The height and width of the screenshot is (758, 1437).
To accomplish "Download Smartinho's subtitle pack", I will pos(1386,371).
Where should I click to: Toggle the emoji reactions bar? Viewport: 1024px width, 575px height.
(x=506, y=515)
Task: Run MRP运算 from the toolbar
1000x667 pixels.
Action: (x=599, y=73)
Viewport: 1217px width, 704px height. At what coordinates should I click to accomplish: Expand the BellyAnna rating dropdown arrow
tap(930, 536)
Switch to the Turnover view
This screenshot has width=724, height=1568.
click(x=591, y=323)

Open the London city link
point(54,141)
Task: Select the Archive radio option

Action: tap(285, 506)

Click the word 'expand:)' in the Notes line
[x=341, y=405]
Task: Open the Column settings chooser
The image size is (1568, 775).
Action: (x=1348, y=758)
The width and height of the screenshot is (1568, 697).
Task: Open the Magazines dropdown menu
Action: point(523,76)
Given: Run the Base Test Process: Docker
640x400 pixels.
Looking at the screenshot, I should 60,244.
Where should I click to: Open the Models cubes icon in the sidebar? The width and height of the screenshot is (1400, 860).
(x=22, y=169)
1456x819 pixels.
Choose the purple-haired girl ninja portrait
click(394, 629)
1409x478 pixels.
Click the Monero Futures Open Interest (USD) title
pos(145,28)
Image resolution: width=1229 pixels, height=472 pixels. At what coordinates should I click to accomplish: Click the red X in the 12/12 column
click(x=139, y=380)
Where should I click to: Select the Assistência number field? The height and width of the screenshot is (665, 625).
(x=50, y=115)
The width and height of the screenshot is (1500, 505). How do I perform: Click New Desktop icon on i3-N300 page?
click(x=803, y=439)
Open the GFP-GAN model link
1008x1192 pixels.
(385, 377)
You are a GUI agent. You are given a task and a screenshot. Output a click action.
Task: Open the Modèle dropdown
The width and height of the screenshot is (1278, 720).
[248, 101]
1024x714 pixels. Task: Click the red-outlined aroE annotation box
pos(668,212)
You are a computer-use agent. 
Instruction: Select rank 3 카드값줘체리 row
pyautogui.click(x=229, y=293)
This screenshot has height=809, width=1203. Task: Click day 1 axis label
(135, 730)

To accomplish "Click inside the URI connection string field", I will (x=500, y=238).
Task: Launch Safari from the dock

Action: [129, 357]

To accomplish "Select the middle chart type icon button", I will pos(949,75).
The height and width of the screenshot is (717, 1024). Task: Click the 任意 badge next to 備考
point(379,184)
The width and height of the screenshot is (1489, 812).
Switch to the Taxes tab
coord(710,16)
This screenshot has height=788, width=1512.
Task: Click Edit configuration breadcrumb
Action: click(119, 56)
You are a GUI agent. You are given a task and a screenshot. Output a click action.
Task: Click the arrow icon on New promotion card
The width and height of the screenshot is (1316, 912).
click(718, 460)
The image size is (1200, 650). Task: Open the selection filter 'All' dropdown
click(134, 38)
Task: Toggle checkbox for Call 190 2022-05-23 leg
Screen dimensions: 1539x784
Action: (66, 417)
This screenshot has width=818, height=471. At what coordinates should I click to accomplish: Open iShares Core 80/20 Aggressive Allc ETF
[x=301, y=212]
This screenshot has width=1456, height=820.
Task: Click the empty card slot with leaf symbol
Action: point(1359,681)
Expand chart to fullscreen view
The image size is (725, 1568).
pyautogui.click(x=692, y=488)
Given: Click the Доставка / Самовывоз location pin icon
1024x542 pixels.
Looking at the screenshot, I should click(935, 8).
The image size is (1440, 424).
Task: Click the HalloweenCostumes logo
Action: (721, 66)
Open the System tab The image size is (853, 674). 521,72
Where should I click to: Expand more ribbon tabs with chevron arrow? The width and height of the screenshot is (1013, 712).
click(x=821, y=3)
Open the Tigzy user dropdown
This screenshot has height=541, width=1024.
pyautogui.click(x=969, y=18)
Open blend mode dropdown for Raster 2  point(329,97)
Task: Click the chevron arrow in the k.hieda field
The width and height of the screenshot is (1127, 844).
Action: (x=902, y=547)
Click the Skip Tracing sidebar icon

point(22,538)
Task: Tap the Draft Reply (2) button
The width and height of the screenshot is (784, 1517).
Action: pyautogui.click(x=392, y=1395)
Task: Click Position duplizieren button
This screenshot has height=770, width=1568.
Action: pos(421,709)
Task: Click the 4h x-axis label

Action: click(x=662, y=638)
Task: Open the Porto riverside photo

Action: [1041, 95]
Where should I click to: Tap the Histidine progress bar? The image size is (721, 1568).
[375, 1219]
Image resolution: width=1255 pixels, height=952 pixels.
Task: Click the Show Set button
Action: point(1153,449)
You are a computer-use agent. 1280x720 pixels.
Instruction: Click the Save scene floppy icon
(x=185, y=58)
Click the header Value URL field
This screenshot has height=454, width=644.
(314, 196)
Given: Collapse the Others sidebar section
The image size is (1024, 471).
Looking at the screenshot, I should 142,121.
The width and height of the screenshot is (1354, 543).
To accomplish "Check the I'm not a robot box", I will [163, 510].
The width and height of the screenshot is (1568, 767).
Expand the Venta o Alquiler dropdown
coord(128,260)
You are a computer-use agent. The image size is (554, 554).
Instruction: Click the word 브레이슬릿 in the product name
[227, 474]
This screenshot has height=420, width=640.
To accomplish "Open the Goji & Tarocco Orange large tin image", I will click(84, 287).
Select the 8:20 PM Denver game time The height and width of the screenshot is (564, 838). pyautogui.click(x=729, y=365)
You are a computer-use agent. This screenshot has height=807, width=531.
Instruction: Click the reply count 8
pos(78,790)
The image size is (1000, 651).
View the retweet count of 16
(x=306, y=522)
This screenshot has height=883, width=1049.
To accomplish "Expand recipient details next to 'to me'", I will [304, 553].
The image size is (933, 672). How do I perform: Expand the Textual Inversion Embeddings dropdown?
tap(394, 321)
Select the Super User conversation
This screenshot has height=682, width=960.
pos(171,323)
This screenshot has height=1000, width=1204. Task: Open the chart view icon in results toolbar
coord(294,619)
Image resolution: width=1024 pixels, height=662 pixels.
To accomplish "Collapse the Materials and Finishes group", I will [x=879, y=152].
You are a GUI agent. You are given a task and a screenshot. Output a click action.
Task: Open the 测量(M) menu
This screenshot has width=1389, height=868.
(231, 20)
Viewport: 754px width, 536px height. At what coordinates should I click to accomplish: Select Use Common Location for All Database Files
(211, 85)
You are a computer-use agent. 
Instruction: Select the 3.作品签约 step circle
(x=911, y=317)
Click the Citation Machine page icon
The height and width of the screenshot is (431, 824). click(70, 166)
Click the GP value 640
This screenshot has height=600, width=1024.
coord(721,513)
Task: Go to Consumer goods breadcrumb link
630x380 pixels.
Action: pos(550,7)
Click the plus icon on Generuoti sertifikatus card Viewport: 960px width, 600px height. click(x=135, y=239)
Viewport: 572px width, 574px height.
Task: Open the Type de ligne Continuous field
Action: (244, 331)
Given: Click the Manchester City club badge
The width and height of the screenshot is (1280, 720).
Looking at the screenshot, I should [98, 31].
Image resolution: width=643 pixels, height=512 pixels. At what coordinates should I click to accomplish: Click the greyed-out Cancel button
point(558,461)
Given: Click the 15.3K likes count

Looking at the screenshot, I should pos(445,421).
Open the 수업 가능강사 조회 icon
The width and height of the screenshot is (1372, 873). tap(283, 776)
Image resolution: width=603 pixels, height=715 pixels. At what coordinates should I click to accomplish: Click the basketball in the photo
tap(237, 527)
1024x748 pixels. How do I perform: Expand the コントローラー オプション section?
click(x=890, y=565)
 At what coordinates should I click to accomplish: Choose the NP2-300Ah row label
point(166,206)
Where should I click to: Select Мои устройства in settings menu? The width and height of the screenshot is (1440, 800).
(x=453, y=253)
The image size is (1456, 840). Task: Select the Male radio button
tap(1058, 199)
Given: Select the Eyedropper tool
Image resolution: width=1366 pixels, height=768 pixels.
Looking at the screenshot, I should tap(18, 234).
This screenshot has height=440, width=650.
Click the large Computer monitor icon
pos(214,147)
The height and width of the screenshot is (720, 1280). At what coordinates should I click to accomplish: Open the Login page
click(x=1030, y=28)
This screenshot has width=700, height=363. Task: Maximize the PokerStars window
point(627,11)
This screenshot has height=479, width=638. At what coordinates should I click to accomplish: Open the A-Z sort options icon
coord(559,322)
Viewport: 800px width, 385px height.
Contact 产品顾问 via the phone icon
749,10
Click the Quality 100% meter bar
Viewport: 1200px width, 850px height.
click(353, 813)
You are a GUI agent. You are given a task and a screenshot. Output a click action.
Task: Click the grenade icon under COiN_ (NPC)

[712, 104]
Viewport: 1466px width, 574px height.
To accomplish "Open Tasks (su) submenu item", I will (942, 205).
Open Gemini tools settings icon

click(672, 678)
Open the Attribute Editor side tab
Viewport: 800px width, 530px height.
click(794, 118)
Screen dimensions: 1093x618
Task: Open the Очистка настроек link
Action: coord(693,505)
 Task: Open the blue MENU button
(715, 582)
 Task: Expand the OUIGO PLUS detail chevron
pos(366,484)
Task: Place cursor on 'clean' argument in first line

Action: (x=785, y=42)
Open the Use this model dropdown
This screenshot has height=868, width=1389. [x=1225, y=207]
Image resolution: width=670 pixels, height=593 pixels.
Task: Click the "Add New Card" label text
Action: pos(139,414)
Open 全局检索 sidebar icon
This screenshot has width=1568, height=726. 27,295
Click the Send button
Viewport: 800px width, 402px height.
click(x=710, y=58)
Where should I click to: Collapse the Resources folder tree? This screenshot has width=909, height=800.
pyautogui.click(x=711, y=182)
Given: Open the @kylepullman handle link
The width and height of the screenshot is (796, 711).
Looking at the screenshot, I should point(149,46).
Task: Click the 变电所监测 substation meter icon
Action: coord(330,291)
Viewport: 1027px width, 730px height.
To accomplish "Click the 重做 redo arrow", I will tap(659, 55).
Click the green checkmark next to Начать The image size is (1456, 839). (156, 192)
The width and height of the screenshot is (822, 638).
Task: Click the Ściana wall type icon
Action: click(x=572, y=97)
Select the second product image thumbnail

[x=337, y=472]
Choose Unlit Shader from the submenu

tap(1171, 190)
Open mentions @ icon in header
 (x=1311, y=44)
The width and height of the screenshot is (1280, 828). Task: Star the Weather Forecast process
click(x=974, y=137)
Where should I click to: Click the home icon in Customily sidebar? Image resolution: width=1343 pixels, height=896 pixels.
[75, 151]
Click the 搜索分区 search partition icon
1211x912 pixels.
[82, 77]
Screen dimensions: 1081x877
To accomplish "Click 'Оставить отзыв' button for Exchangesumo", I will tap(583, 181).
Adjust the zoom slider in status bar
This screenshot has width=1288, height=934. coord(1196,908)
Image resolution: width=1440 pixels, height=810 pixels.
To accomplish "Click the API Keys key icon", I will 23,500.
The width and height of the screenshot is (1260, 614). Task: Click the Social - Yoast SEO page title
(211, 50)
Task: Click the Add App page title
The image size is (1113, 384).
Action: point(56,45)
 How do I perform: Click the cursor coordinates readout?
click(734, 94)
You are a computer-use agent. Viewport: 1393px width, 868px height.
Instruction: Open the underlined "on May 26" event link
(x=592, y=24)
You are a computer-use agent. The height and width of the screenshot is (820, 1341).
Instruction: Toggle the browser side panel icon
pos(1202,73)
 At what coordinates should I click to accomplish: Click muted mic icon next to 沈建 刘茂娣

Exercise brief:
Give back exactly the lines of the listing above that run from the line with "The width and height of the screenshot is (784, 1517)." to the line with "You are a computer-use agent. 1280x720", inclusive.

Output:
The width and height of the screenshot is (784, 1517).
Action: pyautogui.click(x=392, y=1395)
Task: Click Position duplizieren button
This screenshot has height=770, width=1568.
Action: pos(421,709)
Task: Click the 4h x-axis label

Action: click(x=662, y=638)
Task: Open the Porto riverside photo

Action: [1041, 95]
Where should I click to: Tap the Histidine progress bar? The image size is (721, 1568).
[375, 1219]
Image resolution: width=1255 pixels, height=952 pixels.
Task: Click the Show Set button
Action: point(1153,449)
You are a computer-use agent. 1280x720 pixels.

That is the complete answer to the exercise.